Directions: Copy the lines below as they are; omit the images they contain.

########################################

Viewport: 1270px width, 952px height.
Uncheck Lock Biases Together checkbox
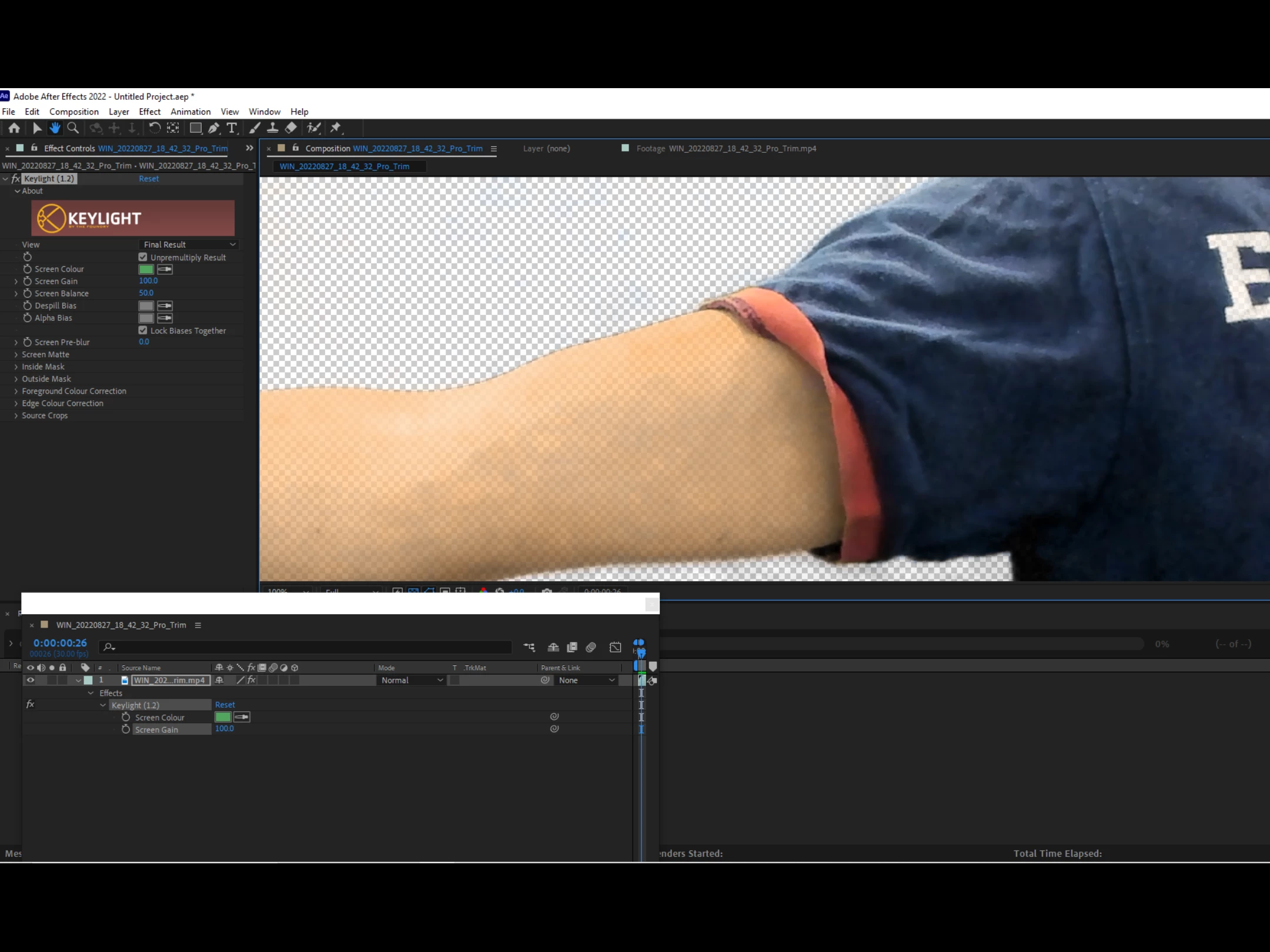tap(143, 330)
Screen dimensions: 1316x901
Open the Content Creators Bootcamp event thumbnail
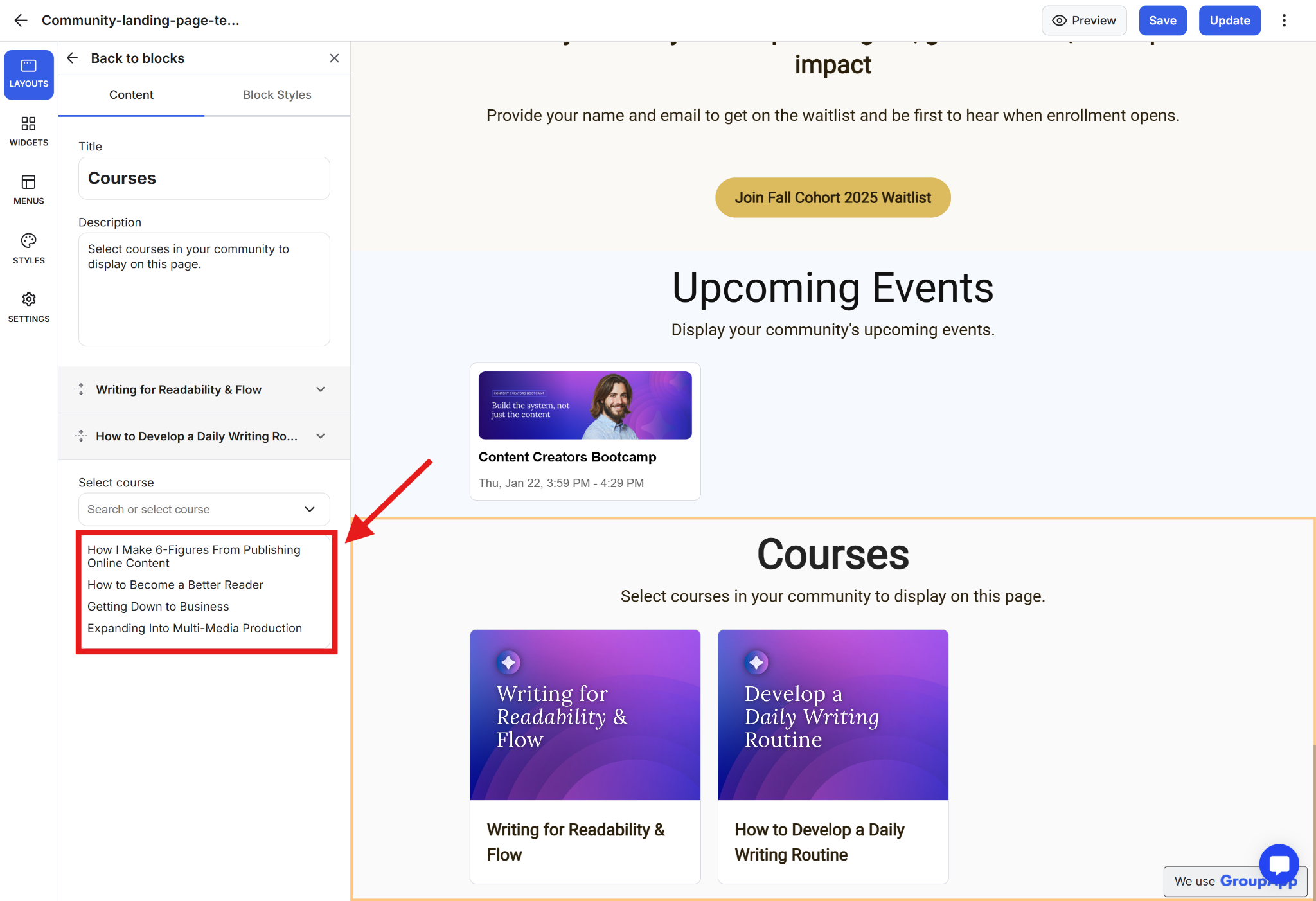coord(585,406)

########################################

Your response:
Viewport: 1270px width, 952px height.
Uncheck Lock Biases Together checkbox
tap(143, 330)
Screen dimensions: 1316x901
Open the Content Creators Bootcamp event thumbnail
coord(585,406)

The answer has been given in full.